→ **Task to complete**:
Can you transcribe the acanthosis nigricans abstract from "Insulin and its" up to and including "hyperkeratosis, and papillomatosis."?
*** Opening Excerpt provided ***
Steven Feldman, MD, PhD
Saturday, 14 Oct 2023 11:15 – 11:35 CEST
Acanthosis nigricans is characterized by thickened velvety hyperpigmented plaques, most commonly the axilla, neck, and groin. Acanthosis nigricans has been associated with certain prescription medications and malignancy but is most commonly associated with obesity and insulin resistance. In this presentation, we will delve into the role of insulin resistance in acanthosis nigricans.
Insulin and its receptors are key players in acanthosis nigricans. Insulin-like growth factor 1 (IGF1) is structurally similar to insulin and can be synthesized in the skin. Ordinarily, insulin binds with high affinity to the insulin receptor, exerting metabolic effects, while IGF1 binds with the highest affinity to the IGF1 receptor, promoting mitogenic effects. However, in individuals with metabolic imbalances, elevated insulin levels can disrupt the balance and directly stimulate the IGF1 receptor on keratinocytes and dermal fibroblasts, resulting in acanthosis, hyperkeratosis, and papillomatosis.
Leptin, encoded by the Obese (Ob) gene, is a protein hormone primarily secreted by adipose cells and may also play a role in acanthosis nigricans. Leptin can interact with Insulin receptor substrates, promoting insulin sensitivity and reducing insulin levels.
However, in cases of obesity, elevated leptin levels can act as a pro-inflammatory cytokine and lead to insulin resistance. This resistance, in turn, drives increased insulin levels, further promoting leptin synthesis and release. This creates a feedforward mechanism involving obesity, leptin, and insulin, resulting in a state of hyperinsulinemia and hyperleptinemia. Leptin receptors in acanthosis nigricans lesions-affected tissue are upregulated. Proliferation induced by leptin, along with the proliferation stimulated by the IGF receptor, may contribute to the development of acanthosis nigricans.
*** Closing Excerpt provided ***
*** Opening Dataset content ***
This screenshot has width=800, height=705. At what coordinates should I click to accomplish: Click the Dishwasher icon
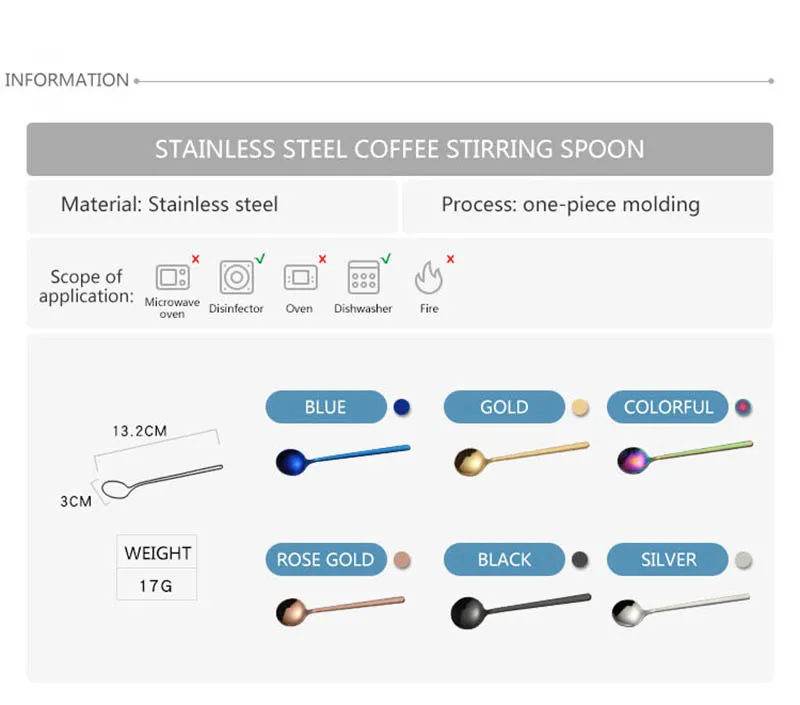363,277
*** Closing Dataset content ***
→ **Written solution**:
Insulin and its receptors are key players in acanthosis nigricans. Insulin-like growth factor 1 (IGF1) is structurally similar to insulin and can be synthesized in the skin. Ordinarily, insulin binds with high affinity to the insulin receptor, exerting metabolic effects, while IGF1 binds with the highest affinity to the IGF1 receptor, promoting mitogenic effects. However, in individuals with metabolic imbalances, elevated insulin levels can disrupt the balance and directly stimulate the IGF1 receptor on keratinocytes and dermal fibroblasts, resulting in acanthosis, hyperkeratosis, and papillomatosis.